▶ Requirement: Write out only the lines from the top of the listing below through the one with "Viewport: 1023px width, 502px height.", exactly as they stand, while keeping pictures out of the copy.

▶ Material to process:
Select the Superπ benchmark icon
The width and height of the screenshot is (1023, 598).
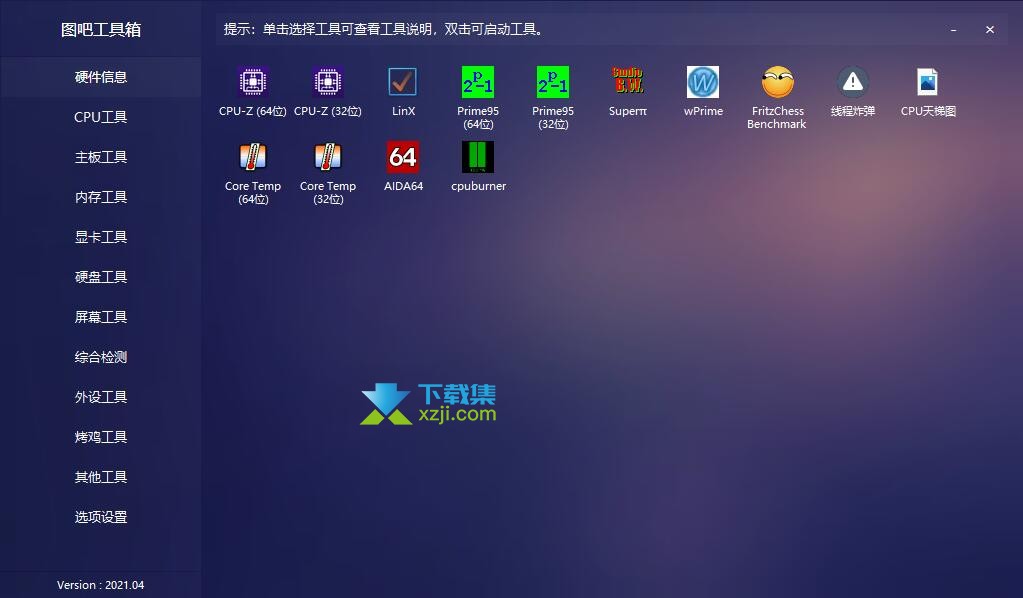coord(628,82)
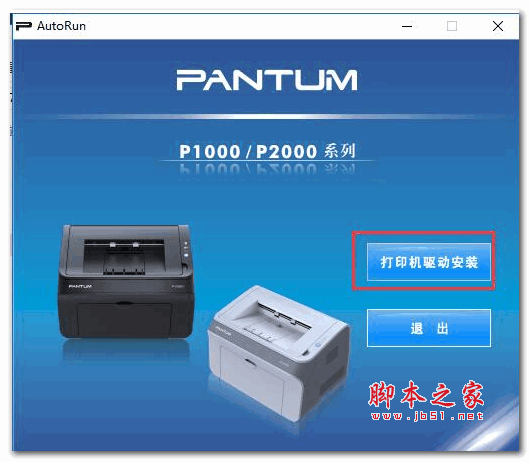The height and width of the screenshot is (462, 530).
Task: Click the horizontal divider under PANTUM logo
Action: 267,117
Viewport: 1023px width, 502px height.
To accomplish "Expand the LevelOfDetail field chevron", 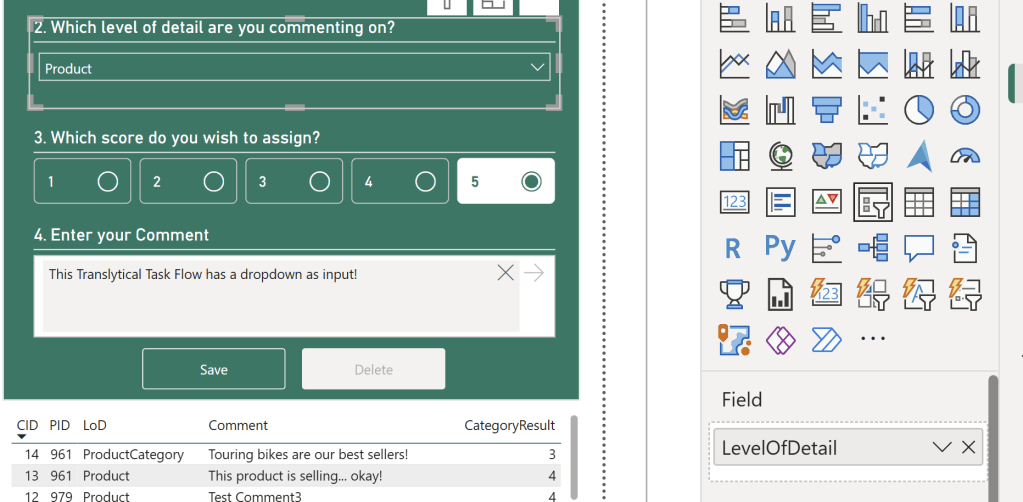I will point(940,447).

▶ Reply:
Select the Superπ benchmark icon
The width and height of the screenshot is (1023, 598).
coord(628,82)
The height and width of the screenshot is (462, 530).
Task: Click the horizontal divider under PANTUM logo
Action: 267,117
Viewport: 1023px width, 502px height.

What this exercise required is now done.